▸ **Selected passage**
We are all sad

I reviewed her chart as she sat in front of me for her new OB appointment. Two of her children had died in a freak accident in the recent years and now she was pregnant again. She told me this was a planned pregnancy. “This must be a complicated happiness,” I said. She nodded in complete agreement. I shared, that I too had lost a child- under very different circumstances- and we had a little side conversation about child loss.

“I had some people tell me ‘I know exactly how you feel because my child died too!’” she said, “But I’m like, ‘no you don’t. Your child died in gang related gun violence. He was doing something he shouldn’t have been doing. My children were innocently sitting at home!’”

It was a powerful statement.

Hierarchy of loss. It is something we discuss a lot in the loss community- loss is loss, we say. Is there a hierarchy? I think yes and no. I think it is a different loss experience having a miscarriage at 5 weeks and one at 12. I think it is different having a stillbirth versus a neonatal loss. I think it is different having a neonatal loss versus child loss. I think it is different having a child die from something preventable versus random. I say I think before each of these statements because I have only experienced one such scenario. I know there are some people out there unfortunate enough to have experienced more than one of these and perhaps these people can speak better of how, if at all, the losses are different.

▸ **List of tasks**
A. In the piece about child loss, rewrite everything from "I reviewed her" down to "a powerful statement.", swapping "appointment" for "visit".
B. In the piece about child loss, how did two of the woman's children die?

▸ **Collected data**
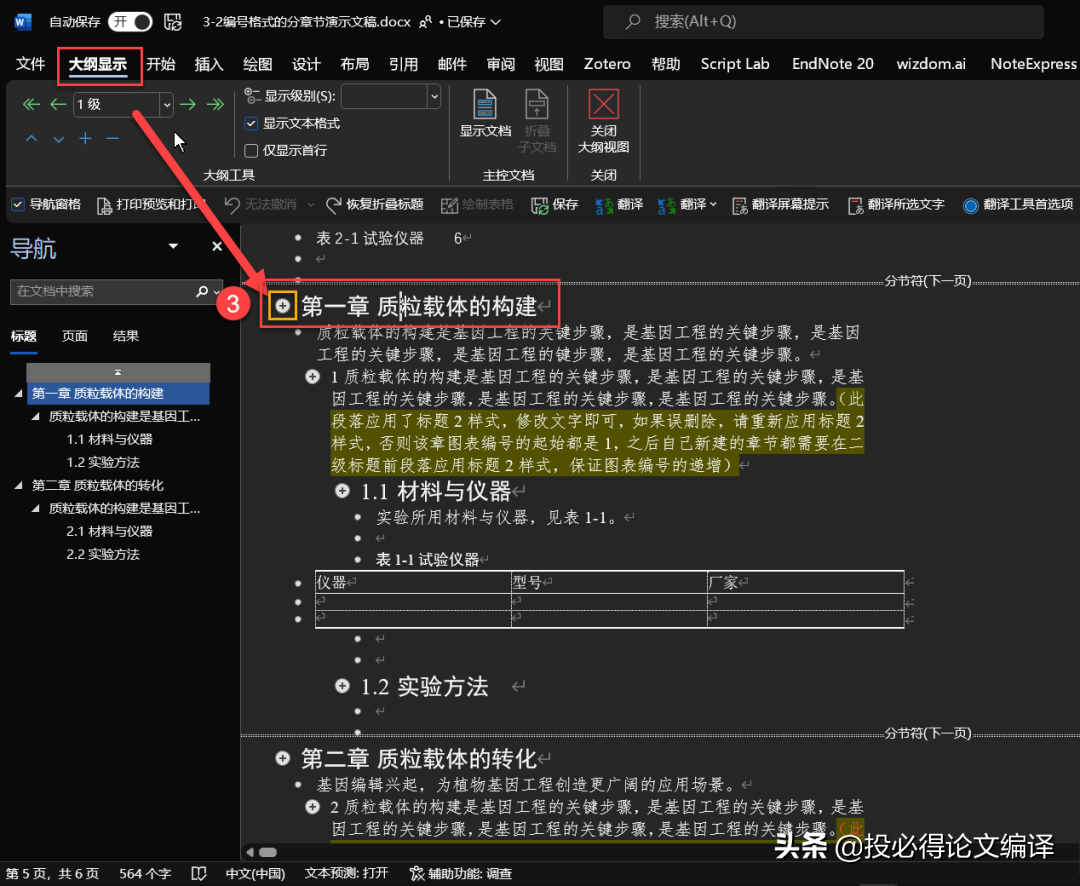The image size is (1080, 886).
Task: Click the expand plus icon in outline tools
Action: [85, 139]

▸ **Task-by-task outputs**
A.
I reviewed her chart as she sat in front of me for her new OB visit. Two of her children had died in a freak accident in the recent years and now she was pregnant again. She told me this was a planned pregnancy. “This must be a complicated happiness,” I said. She nodded in complete agreement. I shared, that I too had lost a child- under very different circumstances- and we had a little side conversation about child loss.

“I had some people tell me ‘I know exactly how you feel because my child died too!’” she said, “But I’m like, ‘no you don’t. Your child died in gang related gun violence. He was doing something he shouldn’t have been doing. My children were innocently sitting at home!’”

It was a powerful statement.

B. They died in a freak accident.